Antes mesmo da abertura oficial das Olimpíadas de Paris, que acontece nesta sexta, 26 (com transmissão pela TV, às 14h de Brasília), o Brasil estreou com duas vitórias nesta quinta nas partidas de handebol e futebol feminino. Isso mesmo: as mulheres brilharam.
Em especial duas Gabis: a goleira do time de handebol que fechou o gol contra a Espanha e a Gabi do futebol que marcou o único gol contra a Nigéria.
Na Arena Paris Sul, as brasileiras desbancaram as tradicionais adversárias e quebraram um tabu de dez anos sem vencer as espanholas em competições oficiais. Venceu pelo placar de 29 a 18. Além do bom desempenho ofensivo, as várias defesas da goleira Gabi Moreschi foram fundamentais para consolidar o resultado.

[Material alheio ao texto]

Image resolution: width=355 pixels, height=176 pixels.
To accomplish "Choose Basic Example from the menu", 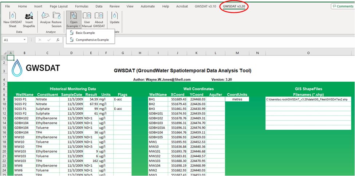I will [x=85, y=33].
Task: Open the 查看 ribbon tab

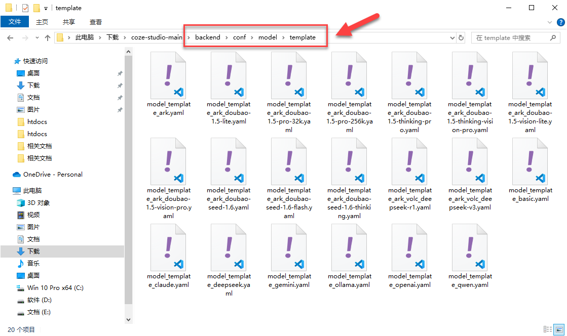Action: (96, 22)
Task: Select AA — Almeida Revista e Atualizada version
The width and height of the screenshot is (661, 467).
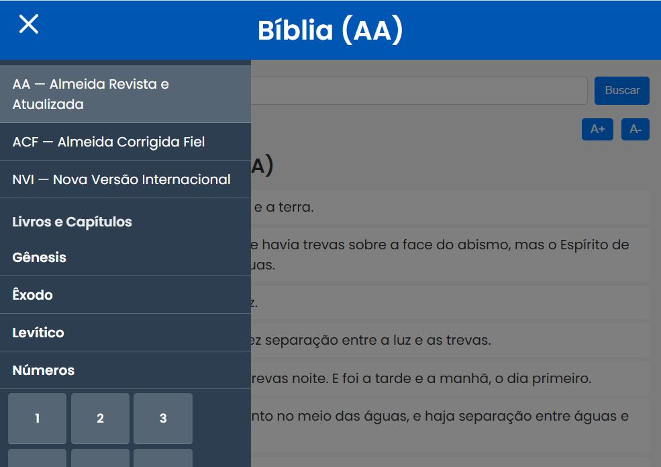Action: (x=125, y=94)
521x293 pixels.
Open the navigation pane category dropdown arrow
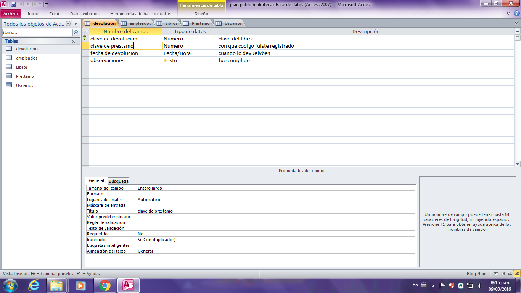(68, 24)
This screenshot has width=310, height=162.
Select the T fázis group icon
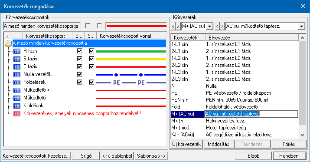point(17,67)
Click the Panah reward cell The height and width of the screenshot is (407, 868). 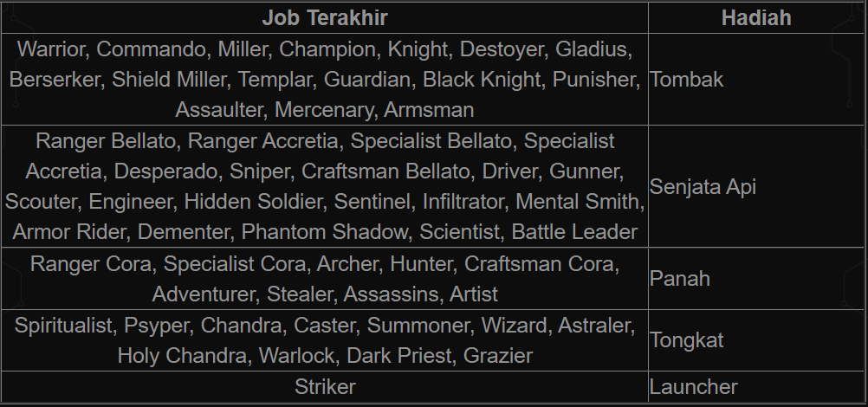[x=680, y=279]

“Estou muito feliz. É meu sonho virando realidade. Quando temos um sonho é mais fácil de jogar feliz, jogar leve. E deu tudo certo. Quero agradecer a todos que estão assistindo, é importante a visibilidade do handebol nessa Olimpíada. Esse suporte que vem de vocês é muito importante para nós", afirmou Gabi.
O primeiro gol até foi da Espanha, mas as brasileiras logo viraram e não saíram mais da liderança no placar. O primeiro tempo terminou com vitória por 15 a 10. No fim, Patrícia e Bruna foram as artilheiras do Brasil com seis gols, Larissa, Giulia e Tamires vieram em seguida, com quatro. Jheniffer, Adriana, Mari, Gabriela e Jéssica, com um cada, completaram a lista de marcadoras.

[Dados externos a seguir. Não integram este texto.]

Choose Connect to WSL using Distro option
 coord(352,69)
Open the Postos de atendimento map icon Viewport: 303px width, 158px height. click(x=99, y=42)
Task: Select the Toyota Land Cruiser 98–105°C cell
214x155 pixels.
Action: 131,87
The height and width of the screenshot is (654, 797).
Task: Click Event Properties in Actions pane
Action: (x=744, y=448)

"Esse jogo é de muita história, vários títulos e a gente estava engasgada. Não aguentávamos mais perder para elas. Conseguimos hoje colocar em quadra não só nossa emoção, vontade e determinação, como também mostrar para elas que viemos para não deixar elas nos intimidarem", destacou a pivô Tamires Morena.

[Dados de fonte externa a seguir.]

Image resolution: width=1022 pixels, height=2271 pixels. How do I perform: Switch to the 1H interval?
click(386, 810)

A seleção busca uma medalha olímpica inédita. Até aqui, os melhores resultados foram em Londres 2012 e na Rio 2016, quando o Brasil acabou chegando até as quartas de final.
"Temos muitas coisas pela frente. Nosso grupo é muito forte e precisamos nos concentrar. Cada jogo é um jogo. Esse realmente precisamos celebrar, mas amanhã é outro dia. Foco", completou Tamires.
O Brasil volta à quadra com o handebol feminino no domingo, 28, quando enfrenta a Hungria pela segunda rodada do Grupo B. Além desse jogo, a seleção ainda tem a missão de enfrentar França, dona da casa e atual campeã olímpica, a Holanda, campeã mundial em 2021, e Angola. Os quatro melhores de cada grupo avançam às quartas.
Vitória também no campo
Brasil começou os Jogos Olímpicos com vitória também no futebol feminino, com o placar de 1 a 0 sobre a Nigéria. O gol do Brasil aos 36 min do primeiro tempo foi da atacante Gabi Nunes, após lindo passe de Marta. No próximo domingo, 28, seleção brasileira enfrenta o Japão.
A seleção brasileira enfrentou uma Nigéria muito fechada na defesa no início da partida, o que dificultou bastante para a equipe verde-e-amarela. Curiosamente, as primeiras oportunidades de gol acabaram sendo das adversárias: aos 15 minutos, Lorena fez duas grandes defes, em lances sequenciais, a última delas espalmando para fora. Na cobrança de escanteio, Demehin cabeceou com perigo, para fora. Logo depois, o Brasil respondeu bem, com duas chances desperdiçadas por Gabi Portilho, aos 19 e 20 minutos.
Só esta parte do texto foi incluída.